— Begin —

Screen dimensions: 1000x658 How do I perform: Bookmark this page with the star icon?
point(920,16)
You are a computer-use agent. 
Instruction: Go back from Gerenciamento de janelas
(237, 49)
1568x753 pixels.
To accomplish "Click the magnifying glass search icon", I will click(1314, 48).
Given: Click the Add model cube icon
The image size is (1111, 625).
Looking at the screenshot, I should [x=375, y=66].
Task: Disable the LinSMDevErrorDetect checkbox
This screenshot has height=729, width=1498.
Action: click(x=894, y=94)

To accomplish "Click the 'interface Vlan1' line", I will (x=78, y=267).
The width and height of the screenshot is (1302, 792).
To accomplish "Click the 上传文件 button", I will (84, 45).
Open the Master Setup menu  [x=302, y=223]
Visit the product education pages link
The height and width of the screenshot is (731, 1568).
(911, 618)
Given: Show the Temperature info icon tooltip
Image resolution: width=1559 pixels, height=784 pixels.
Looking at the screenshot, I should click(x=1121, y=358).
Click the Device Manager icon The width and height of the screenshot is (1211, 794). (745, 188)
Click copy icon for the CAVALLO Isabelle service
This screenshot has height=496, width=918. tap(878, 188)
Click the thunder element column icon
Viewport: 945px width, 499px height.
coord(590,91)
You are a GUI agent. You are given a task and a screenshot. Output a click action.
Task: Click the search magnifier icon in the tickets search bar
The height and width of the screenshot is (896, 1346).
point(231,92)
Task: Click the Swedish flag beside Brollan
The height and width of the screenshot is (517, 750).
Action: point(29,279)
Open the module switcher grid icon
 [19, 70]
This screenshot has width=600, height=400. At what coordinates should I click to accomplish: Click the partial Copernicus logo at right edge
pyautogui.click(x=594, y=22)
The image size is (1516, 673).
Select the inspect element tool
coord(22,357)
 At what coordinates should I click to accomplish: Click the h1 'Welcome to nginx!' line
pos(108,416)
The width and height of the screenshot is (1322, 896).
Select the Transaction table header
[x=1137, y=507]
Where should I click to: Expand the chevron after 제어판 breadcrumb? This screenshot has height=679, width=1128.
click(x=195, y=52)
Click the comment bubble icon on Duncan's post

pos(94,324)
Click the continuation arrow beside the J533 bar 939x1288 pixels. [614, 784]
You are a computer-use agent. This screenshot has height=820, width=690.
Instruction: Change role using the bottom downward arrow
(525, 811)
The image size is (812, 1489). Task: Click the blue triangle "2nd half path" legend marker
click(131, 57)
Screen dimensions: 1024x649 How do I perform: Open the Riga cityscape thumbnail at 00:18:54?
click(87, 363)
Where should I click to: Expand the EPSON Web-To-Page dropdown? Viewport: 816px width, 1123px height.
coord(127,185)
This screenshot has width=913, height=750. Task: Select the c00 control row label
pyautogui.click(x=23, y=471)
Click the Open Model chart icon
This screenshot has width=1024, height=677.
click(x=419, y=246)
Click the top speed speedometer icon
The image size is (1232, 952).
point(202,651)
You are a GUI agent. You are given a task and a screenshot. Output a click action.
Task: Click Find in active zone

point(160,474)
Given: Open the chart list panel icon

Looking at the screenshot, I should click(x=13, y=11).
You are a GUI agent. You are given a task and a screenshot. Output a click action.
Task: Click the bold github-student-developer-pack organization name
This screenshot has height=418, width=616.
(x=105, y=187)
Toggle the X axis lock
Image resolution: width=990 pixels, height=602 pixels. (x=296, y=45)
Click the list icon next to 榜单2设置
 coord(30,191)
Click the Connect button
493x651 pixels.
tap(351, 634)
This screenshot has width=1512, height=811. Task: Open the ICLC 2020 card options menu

— End —

→ TASK PROMPT: Can you reproduce all of the rows above verbatim, with no changes to any of them?

→ ANSWER TO THE PROBLEM:
Screen dimensions: 1000x658 How do I perform: Bookmark this page with the star icon?
point(920,16)
You are a computer-use agent. 
Instruction: Go back from Gerenciamento de janelas
(237, 49)
1568x753 pixels.
To accomplish "Click the magnifying glass search icon", I will click(1314, 48).
Given: Click the Add model cube icon
The image size is (1111, 625).
Looking at the screenshot, I should [x=375, y=66].
Task: Disable the LinSMDevErrorDetect checkbox
This screenshot has height=729, width=1498.
Action: click(x=894, y=94)

To accomplish "Click the 'interface Vlan1' line", I will (x=78, y=267).
The width and height of the screenshot is (1302, 792).
To accomplish "Click the 上传文件 button", I will (84, 45).
Open the Master Setup menu  [x=302, y=223]
Visit the product education pages link
The height and width of the screenshot is (731, 1568).
(911, 618)
Given: Show the Temperature info icon tooltip
Image resolution: width=1559 pixels, height=784 pixels.
Looking at the screenshot, I should click(x=1121, y=358).
Click the Device Manager icon The width and height of the screenshot is (1211, 794). (745, 188)
Click copy icon for the CAVALLO Isabelle service
This screenshot has height=496, width=918. tap(878, 188)
Click the thunder element column icon
Viewport: 945px width, 499px height.
coord(590,91)
You are a GUI agent. You are given a task and a screenshot. Output a click action.
Task: Click the search magnifier icon in the tickets search bar
The height and width of the screenshot is (896, 1346).
point(231,92)
Task: Click the Swedish flag beside Brollan
The height and width of the screenshot is (517, 750).
Action: point(29,279)
Open the module switcher grid icon
 [19, 70]
This screenshot has width=600, height=400. At what coordinates should I click to accomplish: Click the partial Copernicus logo at right edge
pyautogui.click(x=594, y=22)
The image size is (1516, 673).
Select the inspect element tool
coord(22,357)
 At what coordinates should I click to accomplish: Click the h1 'Welcome to nginx!' line
pos(108,416)
The width and height of the screenshot is (1322, 896).
Select the Transaction table header
[x=1137, y=507]
Where should I click to: Expand the chevron after 제어판 breadcrumb? This screenshot has height=679, width=1128.
click(x=195, y=52)
Click the comment bubble icon on Duncan's post

pos(94,324)
Click the continuation arrow beside the J533 bar 939x1288 pixels. [614, 784]
You are a computer-use agent. This screenshot has height=820, width=690.
Instruction: Change role using the bottom downward arrow
(525, 811)
The image size is (812, 1489). Task: Click the blue triangle "2nd half path" legend marker
click(131, 57)
Screen dimensions: 1024x649 How do I perform: Open the Riga cityscape thumbnail at 00:18:54?
click(87, 363)
Where should I click to: Expand the EPSON Web-To-Page dropdown? Viewport: 816px width, 1123px height.
coord(127,185)
This screenshot has width=913, height=750. Task: Select the c00 control row label
pyautogui.click(x=23, y=471)
Click the Open Model chart icon
This screenshot has width=1024, height=677.
click(x=419, y=246)
Click the top speed speedometer icon
The image size is (1232, 952).
point(202,651)
You are a GUI agent. You are given a task and a screenshot. Output a click action.
Task: Click Find in active zone

point(160,474)
Given: Open the chart list panel icon

Looking at the screenshot, I should click(x=13, y=11).
You are a GUI agent. You are given a task and a screenshot. Output a click action.
Task: Click the bold github-student-developer-pack organization name
This screenshot has height=418, width=616.
(x=105, y=187)
Toggle the X axis lock
Image resolution: width=990 pixels, height=602 pixels. (x=296, y=45)
Click the list icon next to 榜单2设置
 coord(30,191)
Click the Connect button
493x651 pixels.
tap(351, 634)
This screenshot has width=1512, height=811. Task: Open the ICLC 2020 card options menu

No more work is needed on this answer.